Phytoplankton in HNLC waters typically
photosynthesize so little because low iron levels limit their
conversion of sunlight in three ways:
1) Low iron directly constrains photosynthesis,
since iron irreplaceably catalyzes photosynthesis in multiple ways.
2) Ongoing iron additions to HNLC waters are tiny.
3) Iron rapidly precipitates out of oxygen-rich
waters, due to surprising oddities of chemistry.
What existing profitable activity brings iron to
HNLC waters without notice?
1) On the Georges Bank, a once-rich fishing
region, fully 4% of these water’s iron content came to Georges Bank
every year as trace iron in fishing fleet engine fuel, according to
2) Energy output is the driving objective of fuel
consumption.
3) Iron in fuel additives catalyzes more complete
oxidation of fuel carbon, reducing soot while increasing energy
output, in matching counterpoint to iron's catalysis of carbon
reduction in photosynthesis.
4) Some iron picrate fuel additives have proven
profitable by increasing energy output of marine engines.
5) FPC is a prominent iron picrate fuel additive
company worldwide.
6) The world’s shipping fleet burns about 300
million tons of fuel oil each year.
7) FPC’s current fuel additive treatment levels,
of 50 ppb Fe, optimize individual ship owner profitability.
8) The Redfield ratio describes marine life’s
ratio of use of sea nutrients, and predicts which nutrient’s low
levels will limit sea life growth. It addresses carbon, nitrogen and
phosphorus. Sea life uses C:N:P in the ratio of 106:16:1. The
original Redfield ratio has been extended to describe another
limiting nutrient, namely iron, after the discovery of iron’s
importance in limiting sea life. The extended Redfield ratio is still
under exploration, and is estimated to be C:N:P:Fe = 106:16:1:~0.001.

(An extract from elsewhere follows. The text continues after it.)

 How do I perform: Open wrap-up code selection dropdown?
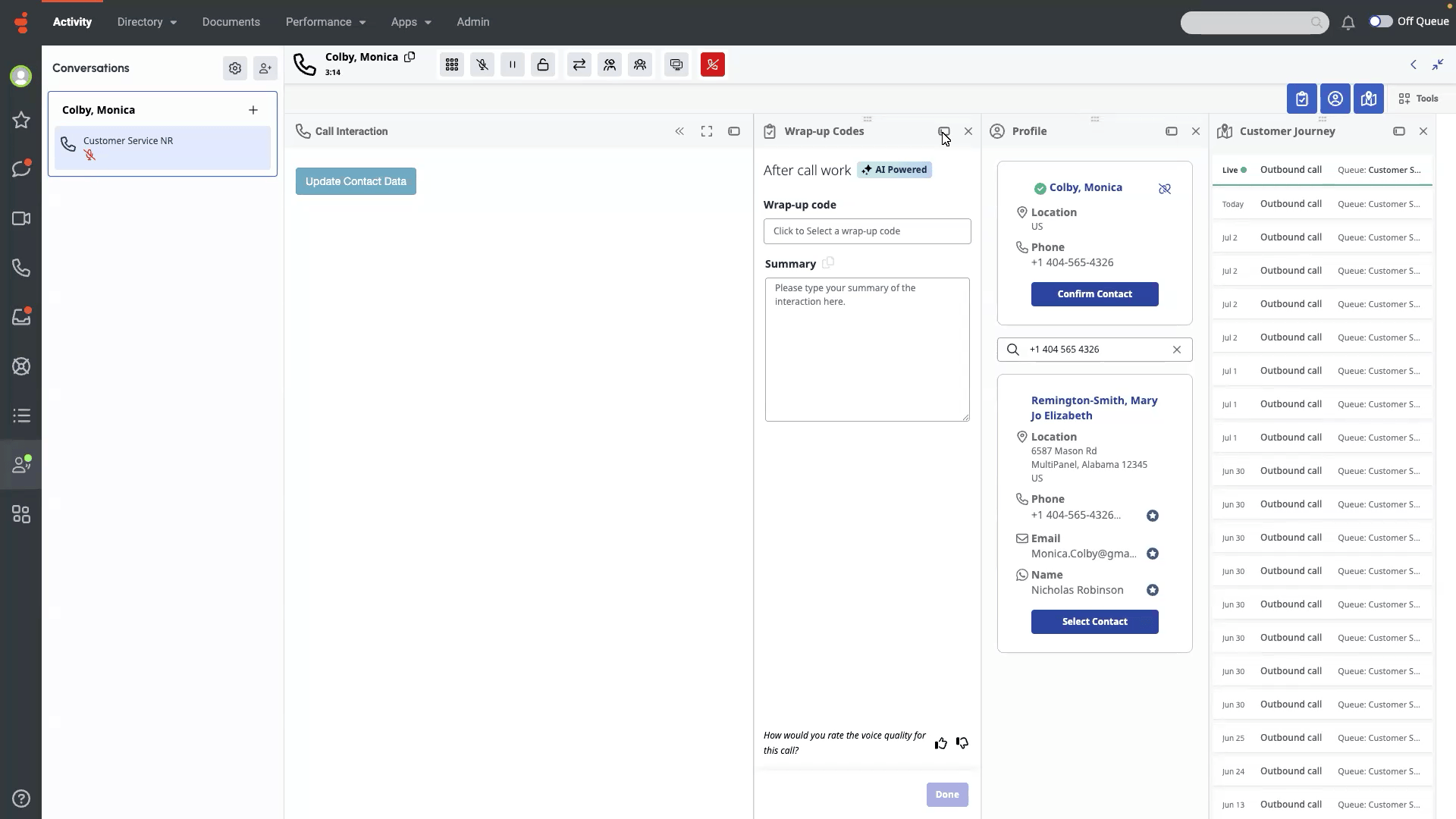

9) If 300 millions tons of marine fuel oil were
treated with 50 ppb iron, and a fifth of this iron fell on HNLC
waters, catalyzing photo-productivity, (at an extended Redfield ratio
of C:N:P:Fe = 106:16:1:0.001), this iron would induce 1.5 million
tons of carbon removal from air via HNLC waters’ increased
photosynthesis.
Perhaps marine fuel can be treated with higher levels of iron,
to optimize, not ship owner profitability, but global carbon removal.
1) The upper acceptable limit on treated fuel’s
iron content may be maintaining existing fuel ash levels in tests at
about 0.01%, or 100 ppm,.
2) Increasing fuel iron content via treatment to
50 ppm, instead of 50 ppb, might increase carbon removal in HNLC
waters 1,000-fold, while perhaps negligibly affecting fuel ash
content.
3) Expanding fuel treatment at these higher levels
to the entire worldwide shipping fleet’s fuel usage of ~300 million
tons fuel oil per year might increase carbon dioxide removal in HNLC
waters to 5,500 million tons; carbon removal there to 1,500
million tons, to ~4% of annual human carbon release, and to more
than the current carbon release of the entire worldwide shipping
fleet’s fuel usage.
1) Mapped here are shipping densities worldwide.
2) “HNLC conditions occur in remote, offshore
areas of the
subarctic north Pacific, subtropical equatorial
Pacific, and Southern Ocean...” EldridgeML 2004: 19
3) Much shipping crosses to and from Asia and
North America via‘Great Circle’ routes, between Asian
manufacturing and USA consumers. Perhaps this shipping traverses the
subarctic North Pacific.
4) Perhaps FPC targeting those ships traversing
subarctic North Pacific waters for fuel treatment at the higher 50
ppm level would restore much carbon fixation/reduction while using
existing infrastructure in profitable ways.